Test results for 14-year-olds in English, maths and science at Lafford High, Billinghay, went up more than any other school between 2003 and 2006.
This is despite the school recently coming bottom of the GCSE league table in the county.
The school said the improvement was down to a partnership with a college which gave Lafford High access to specialist staff and support.
Executive head Paul Watson said the secret of the school's success in the key stage 3 tables was co-operation with St George's College of Technology, Sleaford.
This allowed the school to attract a high calibre of teaching staff.
"The teaching at the Lafford has improved tremendously over the last three years and the effects on the students are now coming through," said Mr Watson.
"The staff are very dedicated and have worked hard for the students. We look forward to seeing key stage 4 results improve also."
He added: "Schools working together for the students are the future and I look forward to the day when results are published by area rather than individual schools."

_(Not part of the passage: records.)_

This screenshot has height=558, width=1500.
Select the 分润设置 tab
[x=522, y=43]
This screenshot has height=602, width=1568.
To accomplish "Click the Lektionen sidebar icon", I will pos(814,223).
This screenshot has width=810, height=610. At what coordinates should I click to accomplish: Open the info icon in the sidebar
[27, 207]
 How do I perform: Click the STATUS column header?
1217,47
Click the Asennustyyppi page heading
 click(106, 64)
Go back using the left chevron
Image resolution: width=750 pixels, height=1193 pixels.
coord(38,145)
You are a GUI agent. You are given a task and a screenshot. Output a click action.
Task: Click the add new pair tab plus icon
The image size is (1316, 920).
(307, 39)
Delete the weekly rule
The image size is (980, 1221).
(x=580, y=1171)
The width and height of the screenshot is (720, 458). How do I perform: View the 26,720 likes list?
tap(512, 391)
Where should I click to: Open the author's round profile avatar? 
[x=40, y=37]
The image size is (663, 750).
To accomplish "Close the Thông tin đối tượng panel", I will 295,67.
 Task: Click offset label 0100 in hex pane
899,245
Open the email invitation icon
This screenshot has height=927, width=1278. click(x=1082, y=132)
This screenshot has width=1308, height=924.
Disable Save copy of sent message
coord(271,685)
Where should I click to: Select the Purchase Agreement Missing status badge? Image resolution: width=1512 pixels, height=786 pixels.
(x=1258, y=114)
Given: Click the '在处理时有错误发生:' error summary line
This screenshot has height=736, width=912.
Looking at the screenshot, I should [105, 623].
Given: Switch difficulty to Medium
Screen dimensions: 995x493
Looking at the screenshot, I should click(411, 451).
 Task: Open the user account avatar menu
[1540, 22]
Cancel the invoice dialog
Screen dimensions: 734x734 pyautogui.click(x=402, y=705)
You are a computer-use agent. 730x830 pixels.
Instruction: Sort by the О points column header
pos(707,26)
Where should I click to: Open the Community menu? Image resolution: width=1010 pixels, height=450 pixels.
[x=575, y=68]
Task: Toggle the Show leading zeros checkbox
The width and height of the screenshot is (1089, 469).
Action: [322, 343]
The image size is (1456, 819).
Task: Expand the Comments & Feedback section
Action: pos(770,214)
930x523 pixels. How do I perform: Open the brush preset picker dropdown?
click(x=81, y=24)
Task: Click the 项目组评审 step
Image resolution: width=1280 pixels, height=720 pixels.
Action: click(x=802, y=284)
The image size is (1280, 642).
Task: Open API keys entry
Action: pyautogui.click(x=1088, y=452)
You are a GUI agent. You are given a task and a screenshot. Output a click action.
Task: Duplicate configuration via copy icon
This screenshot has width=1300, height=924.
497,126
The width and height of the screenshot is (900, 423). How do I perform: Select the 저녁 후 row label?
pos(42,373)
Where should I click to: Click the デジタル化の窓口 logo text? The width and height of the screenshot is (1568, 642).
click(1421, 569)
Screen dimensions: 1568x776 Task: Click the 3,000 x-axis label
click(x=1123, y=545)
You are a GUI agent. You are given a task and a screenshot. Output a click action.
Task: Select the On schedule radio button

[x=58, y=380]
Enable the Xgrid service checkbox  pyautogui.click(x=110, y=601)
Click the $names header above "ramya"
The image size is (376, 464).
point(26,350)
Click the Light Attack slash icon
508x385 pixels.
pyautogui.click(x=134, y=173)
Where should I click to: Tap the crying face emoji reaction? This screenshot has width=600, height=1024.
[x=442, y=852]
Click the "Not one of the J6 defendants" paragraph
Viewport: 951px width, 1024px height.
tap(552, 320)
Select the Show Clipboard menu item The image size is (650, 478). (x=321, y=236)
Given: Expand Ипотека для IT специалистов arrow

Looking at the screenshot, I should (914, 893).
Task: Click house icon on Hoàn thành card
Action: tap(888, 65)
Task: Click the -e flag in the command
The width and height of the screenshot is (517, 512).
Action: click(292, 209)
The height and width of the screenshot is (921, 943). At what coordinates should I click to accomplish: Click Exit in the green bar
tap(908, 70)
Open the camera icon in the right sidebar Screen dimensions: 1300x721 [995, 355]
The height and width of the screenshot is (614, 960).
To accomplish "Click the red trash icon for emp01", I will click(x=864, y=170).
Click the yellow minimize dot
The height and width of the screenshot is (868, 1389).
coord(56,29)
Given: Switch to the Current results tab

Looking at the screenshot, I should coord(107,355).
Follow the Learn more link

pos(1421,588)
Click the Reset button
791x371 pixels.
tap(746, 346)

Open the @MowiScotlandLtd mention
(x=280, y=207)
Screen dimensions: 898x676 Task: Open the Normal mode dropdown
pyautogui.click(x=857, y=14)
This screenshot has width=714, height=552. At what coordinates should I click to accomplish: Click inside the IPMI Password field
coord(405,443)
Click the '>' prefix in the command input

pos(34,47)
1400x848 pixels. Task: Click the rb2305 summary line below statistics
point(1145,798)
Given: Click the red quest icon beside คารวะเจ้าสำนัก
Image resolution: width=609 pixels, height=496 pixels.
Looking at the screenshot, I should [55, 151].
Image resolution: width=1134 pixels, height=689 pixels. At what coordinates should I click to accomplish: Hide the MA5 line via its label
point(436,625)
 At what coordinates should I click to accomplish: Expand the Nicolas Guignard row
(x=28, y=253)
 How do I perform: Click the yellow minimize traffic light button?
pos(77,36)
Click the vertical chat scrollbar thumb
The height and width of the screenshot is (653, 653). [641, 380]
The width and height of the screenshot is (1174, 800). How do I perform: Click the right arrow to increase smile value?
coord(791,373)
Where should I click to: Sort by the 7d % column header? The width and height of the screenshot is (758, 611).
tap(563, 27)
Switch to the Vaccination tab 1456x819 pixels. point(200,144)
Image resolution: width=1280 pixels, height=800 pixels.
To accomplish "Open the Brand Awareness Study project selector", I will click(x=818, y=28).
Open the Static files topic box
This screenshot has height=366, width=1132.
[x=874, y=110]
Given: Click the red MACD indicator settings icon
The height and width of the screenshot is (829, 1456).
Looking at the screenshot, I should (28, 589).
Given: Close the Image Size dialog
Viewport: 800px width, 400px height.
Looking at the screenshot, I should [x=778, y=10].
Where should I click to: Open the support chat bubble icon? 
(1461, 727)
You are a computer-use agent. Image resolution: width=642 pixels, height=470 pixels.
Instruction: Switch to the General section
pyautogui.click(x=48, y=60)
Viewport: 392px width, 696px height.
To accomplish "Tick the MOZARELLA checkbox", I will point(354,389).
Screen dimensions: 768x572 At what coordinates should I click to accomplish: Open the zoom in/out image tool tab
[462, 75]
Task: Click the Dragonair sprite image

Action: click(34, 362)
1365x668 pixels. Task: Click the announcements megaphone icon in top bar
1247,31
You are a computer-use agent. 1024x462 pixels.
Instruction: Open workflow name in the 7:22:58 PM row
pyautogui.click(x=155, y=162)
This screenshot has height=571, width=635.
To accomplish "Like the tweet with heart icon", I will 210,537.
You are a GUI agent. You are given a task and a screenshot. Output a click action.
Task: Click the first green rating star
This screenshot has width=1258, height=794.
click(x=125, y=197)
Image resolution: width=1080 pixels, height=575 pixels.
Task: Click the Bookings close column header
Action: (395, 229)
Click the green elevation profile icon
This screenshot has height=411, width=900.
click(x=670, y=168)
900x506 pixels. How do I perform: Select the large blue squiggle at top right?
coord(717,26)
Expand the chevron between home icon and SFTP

Assistant principal Ruth Kelly said the partnership gave stability and guidance to the school which had a high percentage of pupils with special needs.
Meanwhile, Big Wood School in Warren Hill, Nottinghamshire, has become the fourth most improved in the country.
Head Bernadette Groves said the school had been through a difficult time.
"I became the head in April 2003 and through working together - staff, pupils and parents - we decided that we were going to make Big Wood the best it could be.
"We've all rolled up our sleeves and got on with the job."